Problem details:
Repeat, without any change, the entries presented below.

[Stored data]
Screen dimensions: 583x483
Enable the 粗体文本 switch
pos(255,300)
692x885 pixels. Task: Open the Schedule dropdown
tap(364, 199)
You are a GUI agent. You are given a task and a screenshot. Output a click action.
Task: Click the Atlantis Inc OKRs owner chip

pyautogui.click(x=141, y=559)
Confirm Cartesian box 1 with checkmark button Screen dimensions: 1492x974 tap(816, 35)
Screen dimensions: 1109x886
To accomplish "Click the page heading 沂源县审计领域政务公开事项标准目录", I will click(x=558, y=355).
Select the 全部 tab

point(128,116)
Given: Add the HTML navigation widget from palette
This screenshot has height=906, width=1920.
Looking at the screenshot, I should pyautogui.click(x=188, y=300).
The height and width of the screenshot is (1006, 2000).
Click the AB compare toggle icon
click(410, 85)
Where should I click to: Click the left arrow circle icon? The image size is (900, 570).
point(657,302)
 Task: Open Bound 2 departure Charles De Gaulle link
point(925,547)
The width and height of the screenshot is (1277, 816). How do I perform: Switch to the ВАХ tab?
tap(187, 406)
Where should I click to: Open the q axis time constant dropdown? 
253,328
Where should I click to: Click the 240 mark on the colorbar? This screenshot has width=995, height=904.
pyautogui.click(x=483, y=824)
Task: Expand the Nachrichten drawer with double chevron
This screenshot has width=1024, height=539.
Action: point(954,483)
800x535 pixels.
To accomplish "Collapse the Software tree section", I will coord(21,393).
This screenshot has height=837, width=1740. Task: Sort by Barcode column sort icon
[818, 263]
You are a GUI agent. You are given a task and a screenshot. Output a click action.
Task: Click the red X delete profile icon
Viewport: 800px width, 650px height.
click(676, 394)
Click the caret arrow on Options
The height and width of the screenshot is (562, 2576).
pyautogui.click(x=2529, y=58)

Exercise answer:
Screen dimensions: 583x483
Enable the 粗体文本 switch
pos(255,300)
692x885 pixels. Task: Open the Schedule dropdown
tap(364, 199)
You are a GUI agent. You are given a task and a screenshot. Output a click action.
Task: Click the Atlantis Inc OKRs owner chip

pyautogui.click(x=141, y=559)
Confirm Cartesian box 1 with checkmark button Screen dimensions: 1492x974 tap(816, 35)
Screen dimensions: 1109x886
To accomplish "Click the page heading 沂源县审计领域政务公开事项标准目录", I will click(x=558, y=355).
Select the 全部 tab

point(128,116)
Given: Add the HTML navigation widget from palette
This screenshot has height=906, width=1920.
Looking at the screenshot, I should pyautogui.click(x=188, y=300).
The height and width of the screenshot is (1006, 2000).
Click the AB compare toggle icon
click(410, 85)
Where should I click to: Click the left arrow circle icon? The image size is (900, 570).
point(657,302)
 Task: Open Bound 2 departure Charles De Gaulle link
point(925,547)
The width and height of the screenshot is (1277, 816). How do I perform: Switch to the ВАХ tab?
tap(187, 406)
Where should I click to: Open the q axis time constant dropdown? 
253,328
Where should I click to: Click the 240 mark on the colorbar? This screenshot has width=995, height=904.
pyautogui.click(x=483, y=824)
Task: Expand the Nachrichten drawer with double chevron
This screenshot has width=1024, height=539.
Action: point(954,483)
800x535 pixels.
To accomplish "Collapse the Software tree section", I will coord(21,393).
This screenshot has height=837, width=1740. Task: Sort by Barcode column sort icon
[818, 263]
You are a GUI agent. You are given a task and a screenshot. Output a click action.
Task: Click the red X delete profile icon
Viewport: 800px width, 650px height.
click(676, 394)
Click the caret arrow on Options
The height and width of the screenshot is (562, 2576).
pyautogui.click(x=2529, y=58)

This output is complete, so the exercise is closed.